Chronique

Benjamin Moussay Trio

On Air

Benjamin Moussay (p, Rhodes, Synths, Logiciel Usine), Arnault Cuisinier (b), Eric Echampard (dms)

Label / Distribution : Laborie Jazz

Benjamin Moussay est un musicien que l’on s’arrache, notamment pour sa faculté de créer des couleurs, entre chimères de claviers et entropies électroniques. Récemment il y a eu, bien sûr, le magnifique Spoonbox de Claudia Solal [1]. Mais de manière générale, qu’il s’agisse de Frédéric Norel ou de Marc Buronfosse, les musiciens désireux de créer un paysage aérien autant qu’intimiste savent qu’ils trouveront chez lui une poésie de l’instant, à la fois solide et diaphane, à même d’apporter son univers propres à leurs compositions.

En tant que leader, il revendique logiquement une emprise totale sur la musique. Reprenant la formule en trio (Eric Echampard à la batterie, Arnault Cuisinier à la contrebasse) qui fit la réussite de Swimming Pool, il livre ici un album très personnel, influencé par le cinéma, auquel il se consacre souvent. Mêlant son jazz de teintes rock ou électro, il mène le jeu mais sait, par son talent d’écriture, laisser à ses comparses la liberté nécessaire tandis qu’il lui fournissent une assise confortable. C’est ainsi que « On Air », qui donne son nom à l’album, nous transporte dans une ambiance énigmatique de giallo [2] par son minimalisme électronique torride soutenu par une basse lourde et un piano distordu, lui-même renforcé par des riffs de Fender Rhodes alcalins. Le résultat, résolument pop et foisonnant d’images, revendique un format « chanson » où le rôle de la voix serait tour à tour tenu par un clavier ou par la contrebasse. La complicité évidente qui unit Moussay et Cuisinier, soutenue par l’inventivité sans limite d’Echampard, est ce qu’on retiendra de l’album, l’exemple le plus flagrant restant « Mood », la pièce centrale. Ici l’échange gracieux entre piano et archet, comme en lévitation au dessus des cymbales, est une mousseline ouvragée qui utilise tout le potentiel du studio - et des musiciens.

Car On Air est un disque à double sens.
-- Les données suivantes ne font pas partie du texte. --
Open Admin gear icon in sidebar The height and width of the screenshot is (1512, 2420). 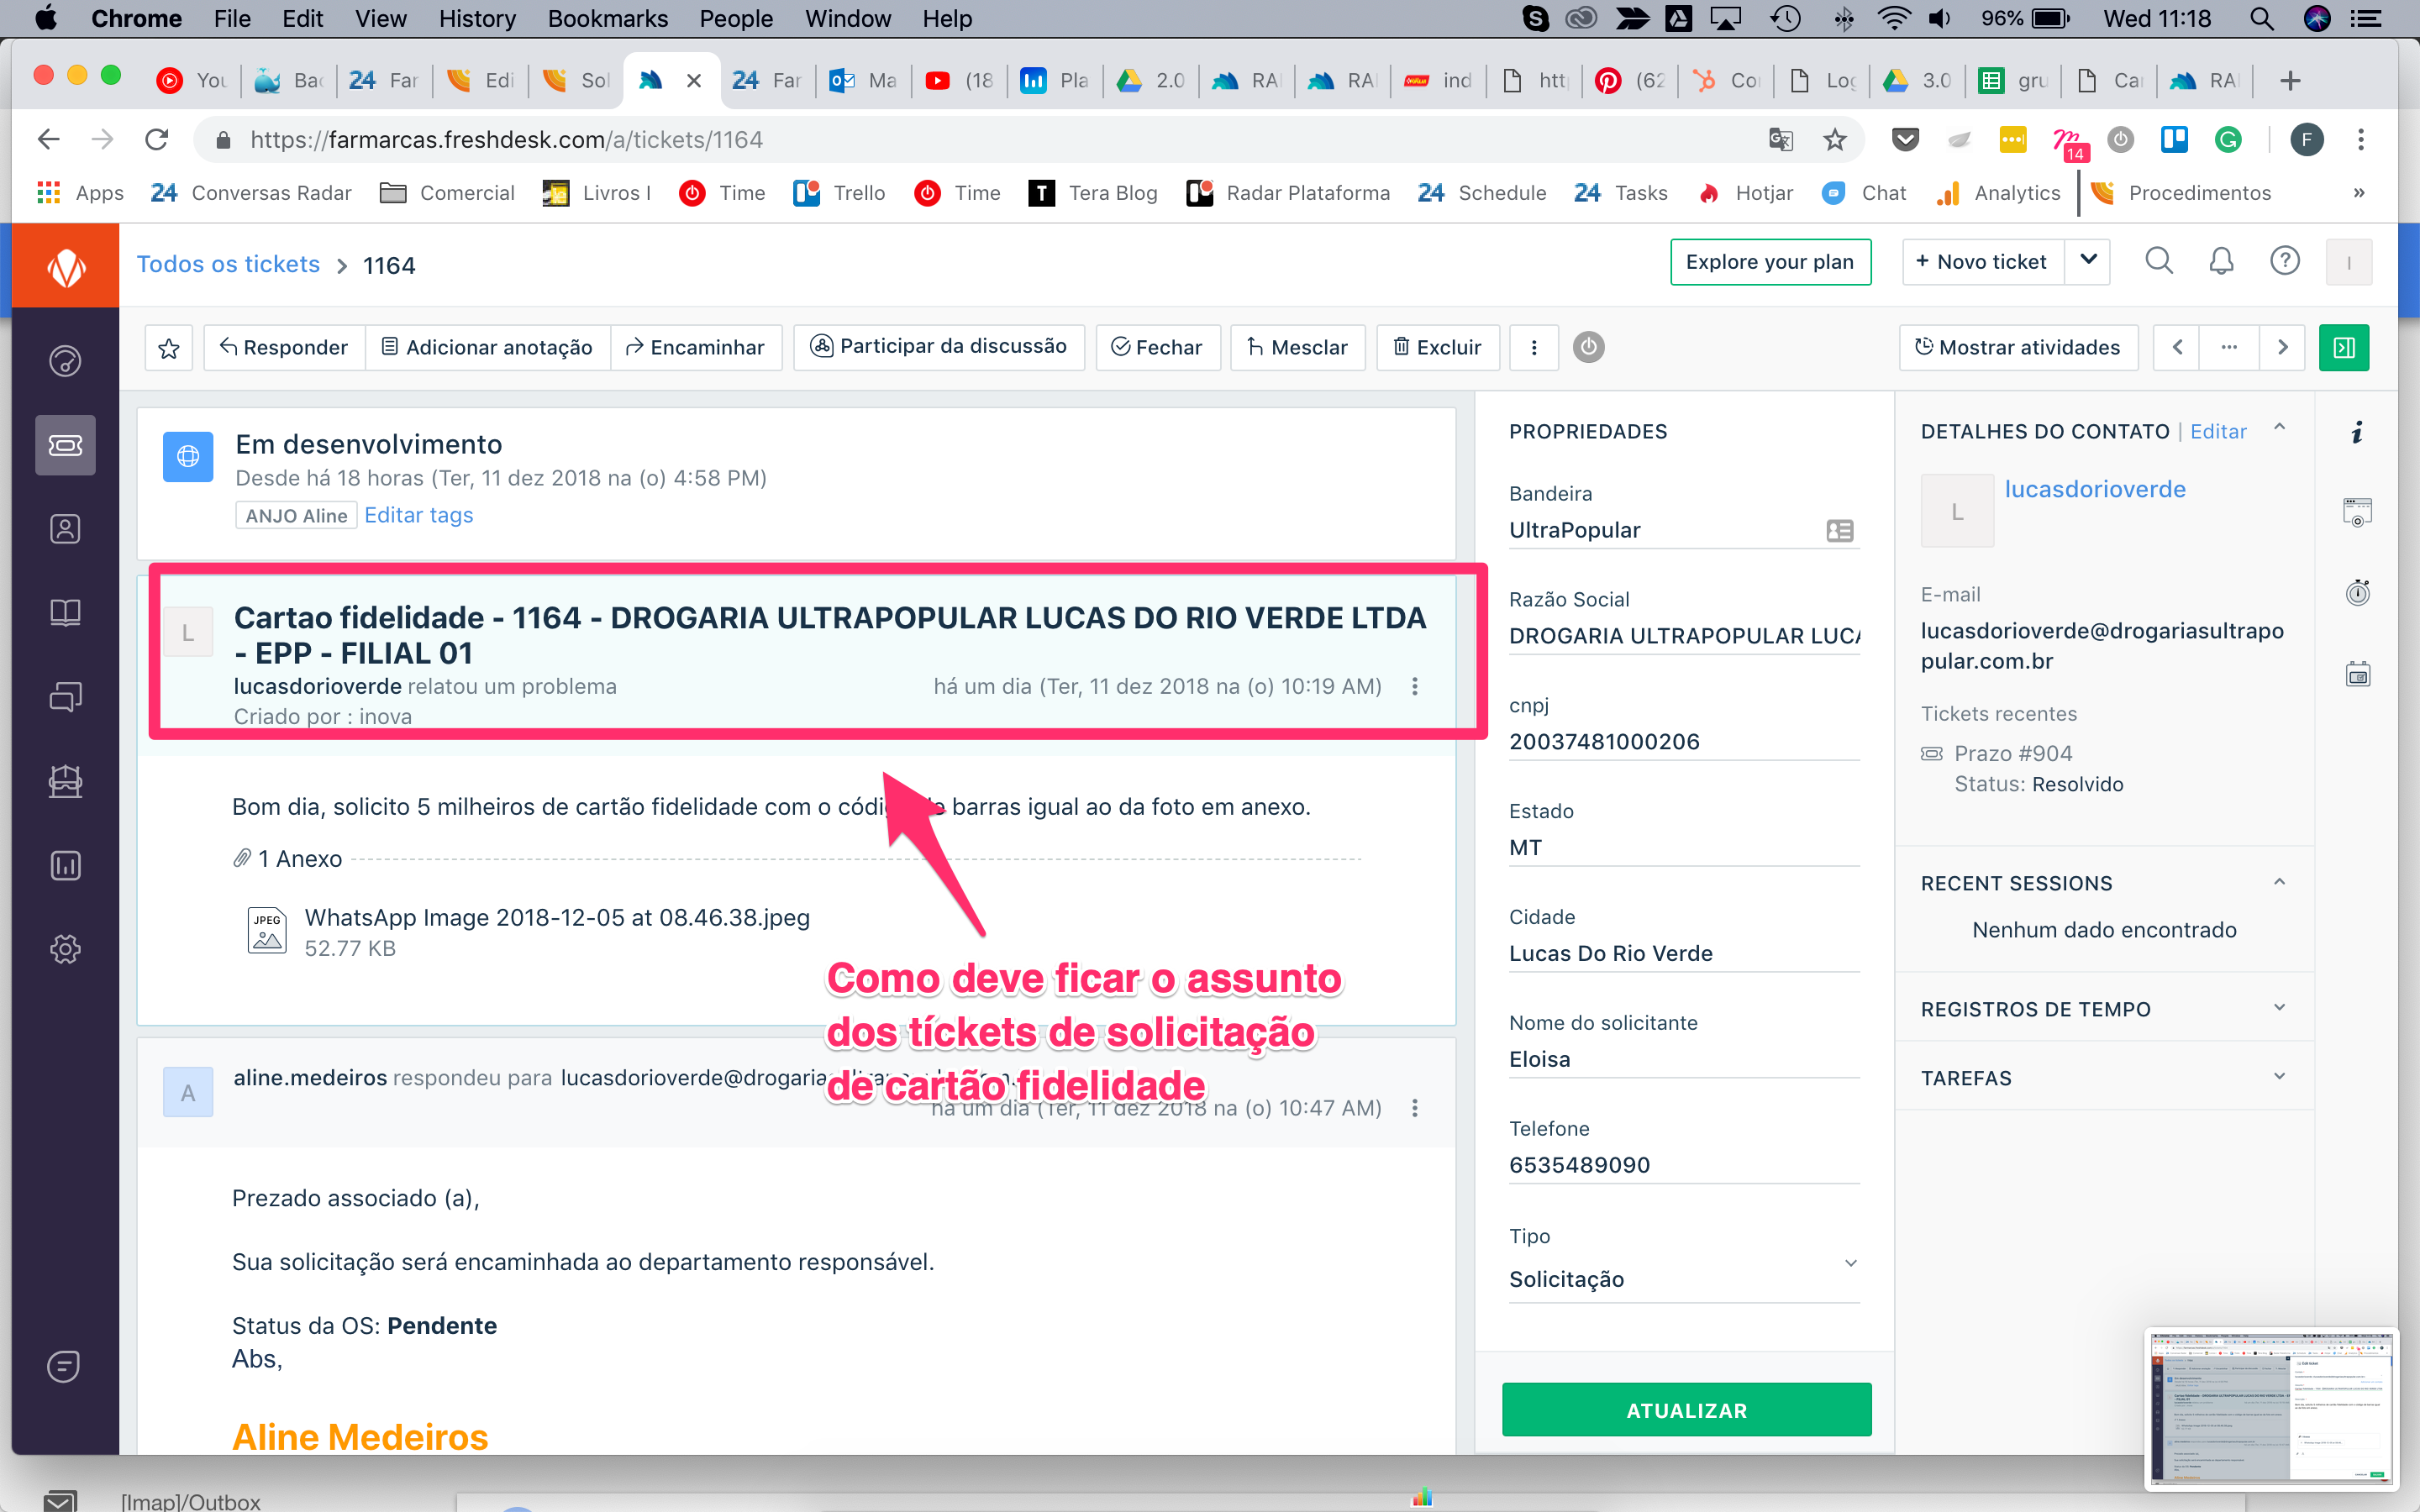click(65, 949)
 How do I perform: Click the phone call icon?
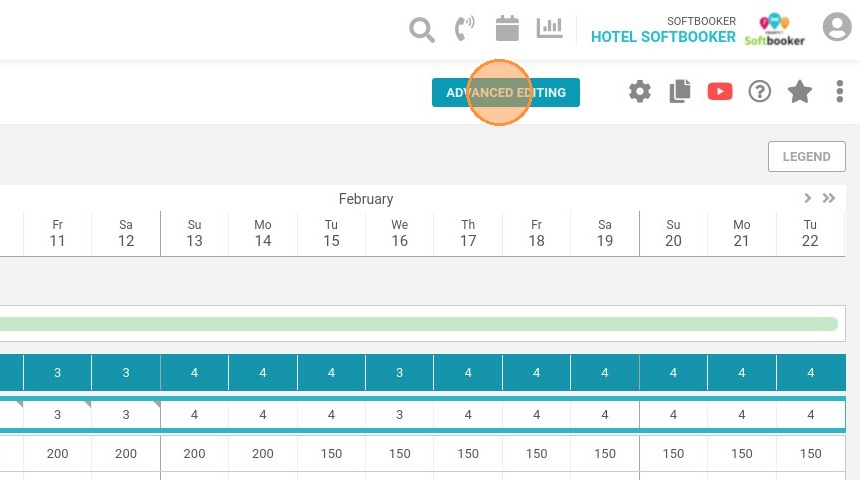click(x=465, y=29)
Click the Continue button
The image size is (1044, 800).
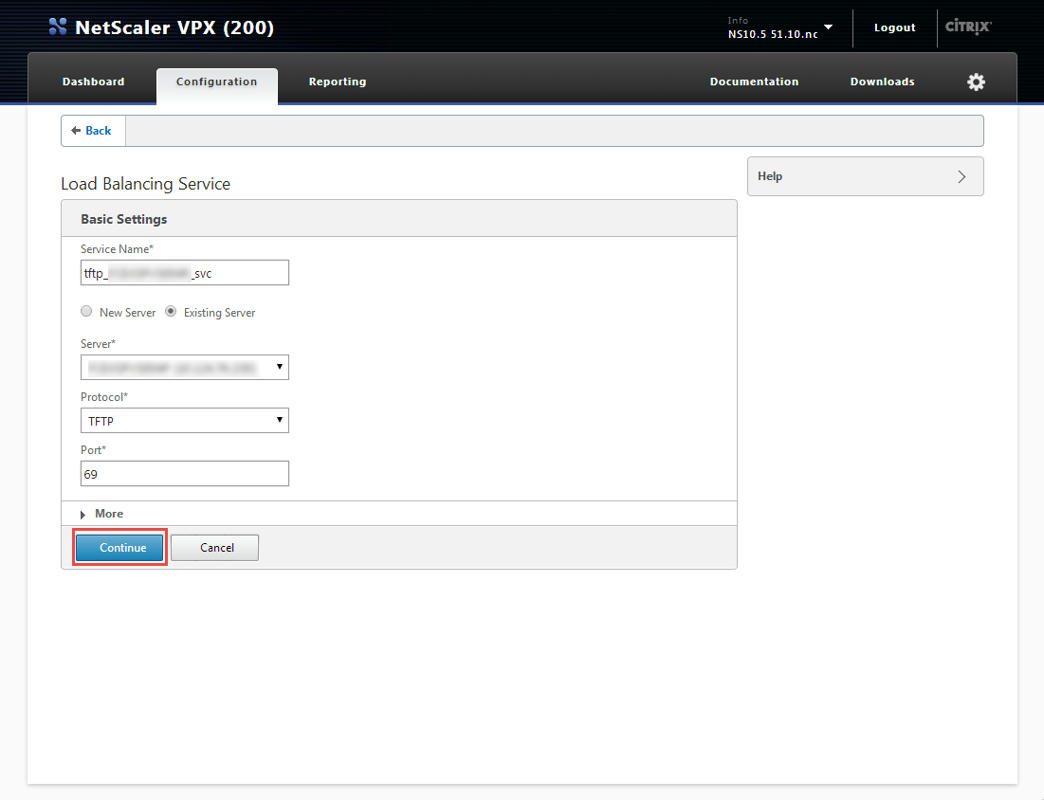click(119, 548)
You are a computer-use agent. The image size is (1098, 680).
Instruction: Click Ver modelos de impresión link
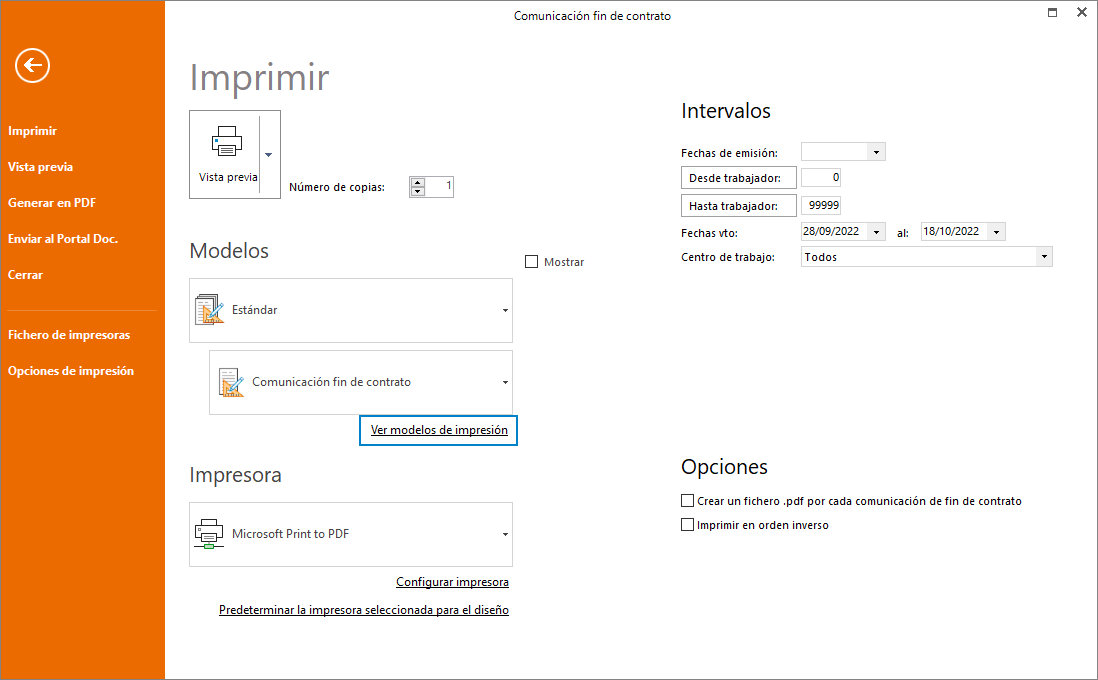coord(438,430)
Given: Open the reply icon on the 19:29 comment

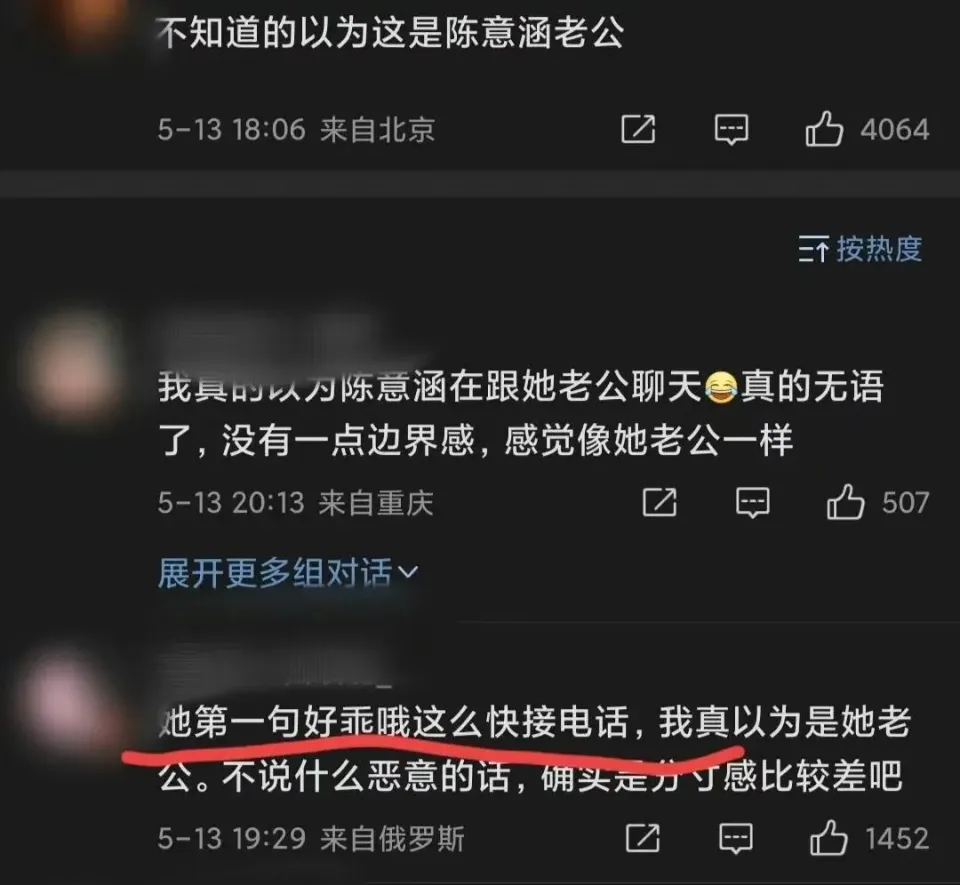Looking at the screenshot, I should pos(735,838).
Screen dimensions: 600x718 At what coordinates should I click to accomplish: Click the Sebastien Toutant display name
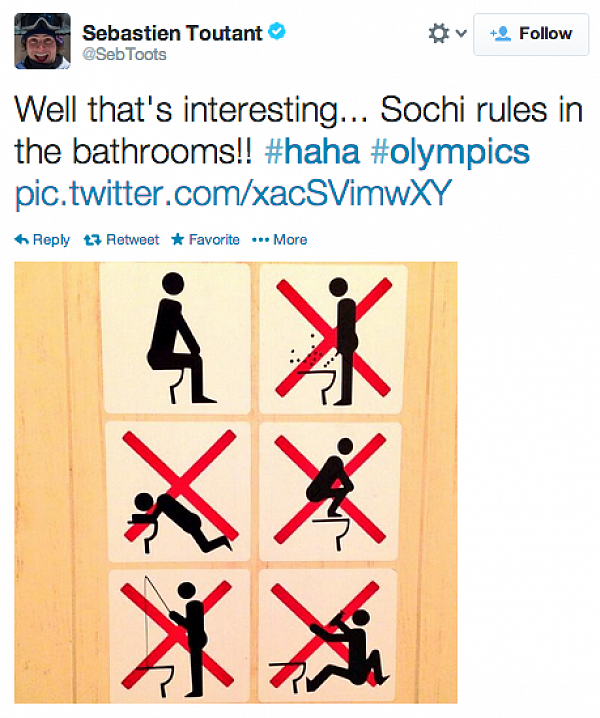172,33
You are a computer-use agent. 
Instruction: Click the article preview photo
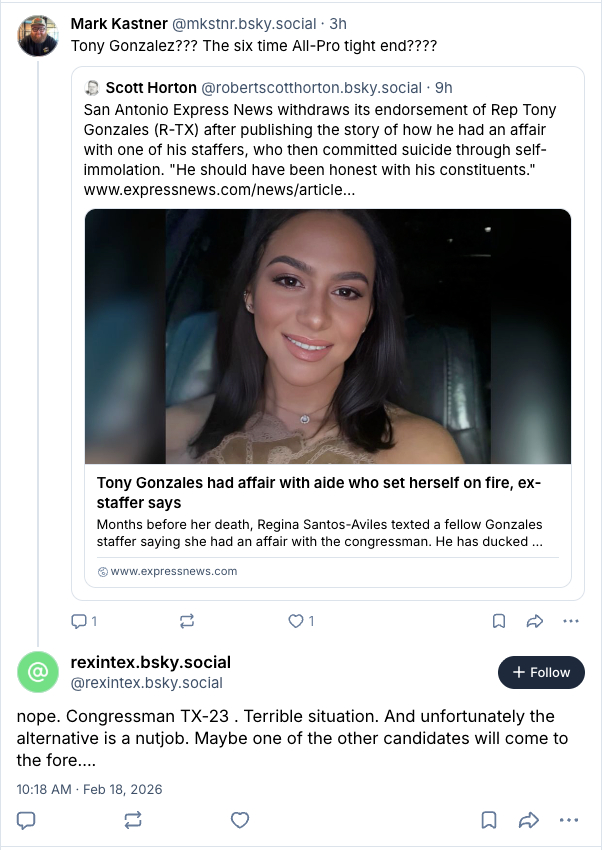[328, 336]
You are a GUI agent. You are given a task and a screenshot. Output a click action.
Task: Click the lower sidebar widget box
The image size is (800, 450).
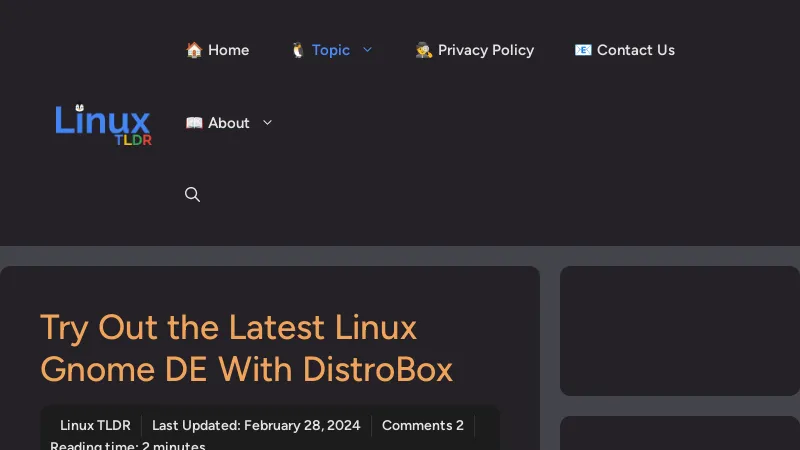click(x=679, y=434)
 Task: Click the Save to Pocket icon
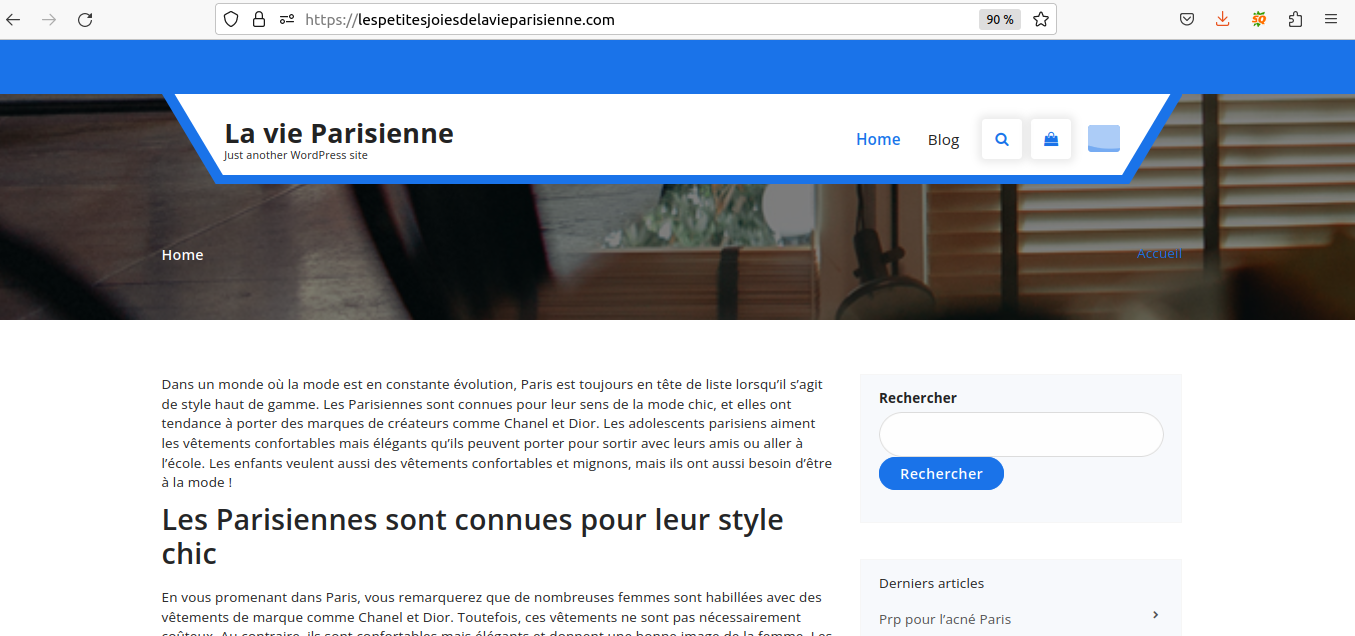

A la fois délicatement vaporeux, comme porté par les nuages d’une imagination fertile (le très apaisé « Stéphanie Smiles » ou le plus impétueux « Don’t Wake Me Up ! » et son ouverture électro tonitruante), il évoque également, par son titre, le voyant qui s’allume en studio quand « ça tourne. » Le morceau-titre est marqué par un imposant travail de re-recording qui permet un jeu de strates entre les différents claviers. Le logiciel Usine de Sensomusic, conçu par Oliver Sens, permet à Moussay d’en profiter pleinement mais aussi de créer un environnement propice aux plages d’improvisation au sein de morceaux très écrits. Sur « Light up », par exemple, il juxtapose un piano lyrique, parfois préparé, et des impétuosités électroniques, tandis que les deux autres musiciens bâtissent un écrin solide à force de cordes et de peaux, d’archet et de métal. Leur cohésion de groupe, alliée à des atmosphères à forte identité, rend le disque dans son ensemble redoutablement efficace. Et cette formule confère à Benjamin Moussay un statut bien particulier sur la scène hexagonale.

par Franpi Barriaux // Publié le 15 octobre 2010

[1Avec qui B. Moussay avait déjà enregistré Porridge days.

[2Genre de série Z italien popularisé par Mario Bava, qui mêle le policier, le film d’horreur ou la science fiction et dont la b.o. se réfère pêle-mêle au funk, au rock et au jazz.